WORK TASK
Comb the records below for the string "next" and copy each line where it turns up.

INFORMATION GIVEN

---

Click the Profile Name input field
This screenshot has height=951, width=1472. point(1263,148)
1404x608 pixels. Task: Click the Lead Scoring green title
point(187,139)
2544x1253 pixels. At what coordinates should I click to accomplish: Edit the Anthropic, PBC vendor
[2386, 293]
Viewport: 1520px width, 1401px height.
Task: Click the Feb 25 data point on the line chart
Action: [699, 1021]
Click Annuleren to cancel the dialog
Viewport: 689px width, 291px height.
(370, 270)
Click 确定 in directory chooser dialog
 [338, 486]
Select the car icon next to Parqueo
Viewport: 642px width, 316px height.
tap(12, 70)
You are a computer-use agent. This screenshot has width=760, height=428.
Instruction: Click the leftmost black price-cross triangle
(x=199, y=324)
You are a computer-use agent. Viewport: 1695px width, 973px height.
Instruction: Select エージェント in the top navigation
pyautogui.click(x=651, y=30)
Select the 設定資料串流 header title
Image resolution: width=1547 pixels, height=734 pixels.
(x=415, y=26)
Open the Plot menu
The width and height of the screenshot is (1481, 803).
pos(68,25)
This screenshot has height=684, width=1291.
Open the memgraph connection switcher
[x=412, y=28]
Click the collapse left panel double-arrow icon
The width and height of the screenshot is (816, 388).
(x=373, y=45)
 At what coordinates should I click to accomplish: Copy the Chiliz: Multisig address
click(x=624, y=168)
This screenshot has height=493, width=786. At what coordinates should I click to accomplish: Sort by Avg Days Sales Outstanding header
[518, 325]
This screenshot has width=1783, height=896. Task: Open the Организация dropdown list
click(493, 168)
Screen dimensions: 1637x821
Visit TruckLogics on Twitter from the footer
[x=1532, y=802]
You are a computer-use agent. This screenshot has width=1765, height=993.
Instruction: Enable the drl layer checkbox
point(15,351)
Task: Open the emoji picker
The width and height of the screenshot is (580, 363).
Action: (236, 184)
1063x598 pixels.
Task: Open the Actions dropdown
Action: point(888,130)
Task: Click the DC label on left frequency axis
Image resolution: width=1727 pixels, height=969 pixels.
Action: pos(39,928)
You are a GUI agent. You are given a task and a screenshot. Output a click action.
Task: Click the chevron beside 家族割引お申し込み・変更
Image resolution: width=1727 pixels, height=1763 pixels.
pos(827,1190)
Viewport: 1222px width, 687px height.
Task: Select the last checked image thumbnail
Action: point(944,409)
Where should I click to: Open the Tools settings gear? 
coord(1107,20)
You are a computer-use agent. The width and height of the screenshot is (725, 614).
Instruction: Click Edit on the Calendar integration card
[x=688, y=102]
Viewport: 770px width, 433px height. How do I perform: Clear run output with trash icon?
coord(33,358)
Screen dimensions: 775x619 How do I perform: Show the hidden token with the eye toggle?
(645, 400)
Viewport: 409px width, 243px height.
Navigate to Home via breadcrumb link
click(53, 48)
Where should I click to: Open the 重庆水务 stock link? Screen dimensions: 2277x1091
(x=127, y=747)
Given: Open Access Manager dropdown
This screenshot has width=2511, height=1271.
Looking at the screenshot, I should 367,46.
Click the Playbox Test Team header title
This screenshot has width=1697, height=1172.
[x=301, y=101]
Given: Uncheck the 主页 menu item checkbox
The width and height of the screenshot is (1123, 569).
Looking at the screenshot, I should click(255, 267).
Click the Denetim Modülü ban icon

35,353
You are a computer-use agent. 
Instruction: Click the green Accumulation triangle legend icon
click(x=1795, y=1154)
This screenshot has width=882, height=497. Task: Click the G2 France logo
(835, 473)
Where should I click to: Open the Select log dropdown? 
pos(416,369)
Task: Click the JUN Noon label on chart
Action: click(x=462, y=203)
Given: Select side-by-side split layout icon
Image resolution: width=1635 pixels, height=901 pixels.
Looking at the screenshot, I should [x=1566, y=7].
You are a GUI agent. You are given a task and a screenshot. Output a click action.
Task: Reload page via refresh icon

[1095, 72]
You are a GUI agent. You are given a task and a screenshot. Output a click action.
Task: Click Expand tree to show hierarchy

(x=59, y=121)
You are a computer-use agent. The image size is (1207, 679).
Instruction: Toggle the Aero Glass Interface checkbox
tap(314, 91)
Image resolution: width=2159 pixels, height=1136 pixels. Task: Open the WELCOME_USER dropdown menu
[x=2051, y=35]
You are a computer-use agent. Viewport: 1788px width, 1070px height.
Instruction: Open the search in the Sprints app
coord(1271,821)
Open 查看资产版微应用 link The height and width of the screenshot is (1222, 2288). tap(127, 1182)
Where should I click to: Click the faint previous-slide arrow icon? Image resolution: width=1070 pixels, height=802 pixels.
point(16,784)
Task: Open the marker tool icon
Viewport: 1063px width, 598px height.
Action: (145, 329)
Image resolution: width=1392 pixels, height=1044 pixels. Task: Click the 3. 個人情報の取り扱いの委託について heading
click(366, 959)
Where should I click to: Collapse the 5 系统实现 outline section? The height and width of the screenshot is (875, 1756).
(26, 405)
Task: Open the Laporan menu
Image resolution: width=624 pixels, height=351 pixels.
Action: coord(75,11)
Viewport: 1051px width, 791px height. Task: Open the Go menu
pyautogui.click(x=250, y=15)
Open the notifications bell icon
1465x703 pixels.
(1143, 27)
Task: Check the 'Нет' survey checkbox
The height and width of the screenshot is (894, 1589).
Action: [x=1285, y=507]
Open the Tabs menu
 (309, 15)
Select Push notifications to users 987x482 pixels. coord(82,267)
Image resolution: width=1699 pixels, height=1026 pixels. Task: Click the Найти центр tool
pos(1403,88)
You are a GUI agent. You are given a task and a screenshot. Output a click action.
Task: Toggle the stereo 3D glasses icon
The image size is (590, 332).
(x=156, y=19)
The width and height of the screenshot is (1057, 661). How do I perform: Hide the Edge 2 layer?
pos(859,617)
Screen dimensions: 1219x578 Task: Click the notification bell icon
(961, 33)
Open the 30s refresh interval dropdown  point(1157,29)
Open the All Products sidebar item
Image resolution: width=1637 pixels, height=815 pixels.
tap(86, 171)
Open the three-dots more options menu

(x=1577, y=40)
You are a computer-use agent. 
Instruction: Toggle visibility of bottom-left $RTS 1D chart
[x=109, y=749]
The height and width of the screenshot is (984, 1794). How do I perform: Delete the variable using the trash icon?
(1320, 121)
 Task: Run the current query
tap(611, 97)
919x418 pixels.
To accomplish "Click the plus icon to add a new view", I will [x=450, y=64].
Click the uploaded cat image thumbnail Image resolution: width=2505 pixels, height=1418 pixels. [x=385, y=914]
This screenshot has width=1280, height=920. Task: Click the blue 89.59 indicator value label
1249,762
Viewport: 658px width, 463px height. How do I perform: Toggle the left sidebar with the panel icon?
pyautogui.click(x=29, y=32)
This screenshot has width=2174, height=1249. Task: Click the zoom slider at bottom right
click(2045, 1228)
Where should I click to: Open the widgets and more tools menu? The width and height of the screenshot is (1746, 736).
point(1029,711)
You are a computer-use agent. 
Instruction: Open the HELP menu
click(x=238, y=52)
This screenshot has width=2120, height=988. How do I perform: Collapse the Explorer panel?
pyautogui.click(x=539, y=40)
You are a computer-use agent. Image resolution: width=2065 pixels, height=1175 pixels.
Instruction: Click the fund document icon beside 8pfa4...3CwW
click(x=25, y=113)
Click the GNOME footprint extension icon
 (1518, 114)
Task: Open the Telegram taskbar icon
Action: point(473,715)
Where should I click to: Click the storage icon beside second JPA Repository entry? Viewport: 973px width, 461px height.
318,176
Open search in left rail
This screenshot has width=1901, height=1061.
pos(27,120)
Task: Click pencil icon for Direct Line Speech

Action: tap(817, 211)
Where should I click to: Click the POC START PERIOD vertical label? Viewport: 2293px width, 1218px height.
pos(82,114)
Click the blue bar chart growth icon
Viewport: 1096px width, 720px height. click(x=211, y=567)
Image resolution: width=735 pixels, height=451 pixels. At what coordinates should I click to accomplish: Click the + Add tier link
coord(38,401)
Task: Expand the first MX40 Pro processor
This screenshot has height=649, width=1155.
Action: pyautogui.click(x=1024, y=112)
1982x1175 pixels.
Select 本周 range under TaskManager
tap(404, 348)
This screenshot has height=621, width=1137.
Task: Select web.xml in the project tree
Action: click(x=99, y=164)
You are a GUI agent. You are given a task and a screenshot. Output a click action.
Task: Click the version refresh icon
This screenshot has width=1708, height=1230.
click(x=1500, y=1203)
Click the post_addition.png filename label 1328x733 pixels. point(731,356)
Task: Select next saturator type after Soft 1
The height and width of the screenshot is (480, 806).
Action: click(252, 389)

---

RESULT
Select the car icon next to Parqueo
Task: Select next saturator type after Soft 1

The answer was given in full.